[Task]: What lines in the records below contain the string "will"? Copy every one.

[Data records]
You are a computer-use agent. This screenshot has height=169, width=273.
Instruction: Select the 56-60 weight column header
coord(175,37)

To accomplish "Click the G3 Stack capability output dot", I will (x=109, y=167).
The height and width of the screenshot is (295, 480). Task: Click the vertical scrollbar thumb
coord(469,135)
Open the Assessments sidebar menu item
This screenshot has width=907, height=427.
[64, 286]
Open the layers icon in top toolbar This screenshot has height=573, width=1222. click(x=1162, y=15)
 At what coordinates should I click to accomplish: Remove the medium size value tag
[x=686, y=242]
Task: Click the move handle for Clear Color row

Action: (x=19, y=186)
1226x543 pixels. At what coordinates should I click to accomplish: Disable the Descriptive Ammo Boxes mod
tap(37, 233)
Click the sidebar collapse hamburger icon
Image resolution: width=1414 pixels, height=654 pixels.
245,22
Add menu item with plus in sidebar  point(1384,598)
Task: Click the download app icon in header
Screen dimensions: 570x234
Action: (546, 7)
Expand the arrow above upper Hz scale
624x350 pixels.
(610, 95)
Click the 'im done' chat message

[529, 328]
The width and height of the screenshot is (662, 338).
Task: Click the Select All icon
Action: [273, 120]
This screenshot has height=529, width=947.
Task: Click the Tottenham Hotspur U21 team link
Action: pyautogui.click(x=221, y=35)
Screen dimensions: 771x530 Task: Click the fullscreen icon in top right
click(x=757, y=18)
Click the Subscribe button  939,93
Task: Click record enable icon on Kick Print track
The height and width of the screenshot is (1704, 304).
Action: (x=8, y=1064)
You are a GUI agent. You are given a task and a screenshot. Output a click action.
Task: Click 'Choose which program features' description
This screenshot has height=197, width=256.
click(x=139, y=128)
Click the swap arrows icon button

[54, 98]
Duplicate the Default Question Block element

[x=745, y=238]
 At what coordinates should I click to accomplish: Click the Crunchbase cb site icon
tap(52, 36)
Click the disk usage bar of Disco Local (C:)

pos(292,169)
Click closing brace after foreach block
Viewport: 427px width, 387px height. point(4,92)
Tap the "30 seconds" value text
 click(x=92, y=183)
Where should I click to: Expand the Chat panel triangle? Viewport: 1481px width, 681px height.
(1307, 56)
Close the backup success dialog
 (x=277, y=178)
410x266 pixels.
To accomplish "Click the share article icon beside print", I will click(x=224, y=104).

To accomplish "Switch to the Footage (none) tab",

[Exercise response]:
To accomplish "Click the G3 Stack capability output dot", I will (x=109, y=167).
To accomplish "Click the share article icon beside print", I will click(x=224, y=104).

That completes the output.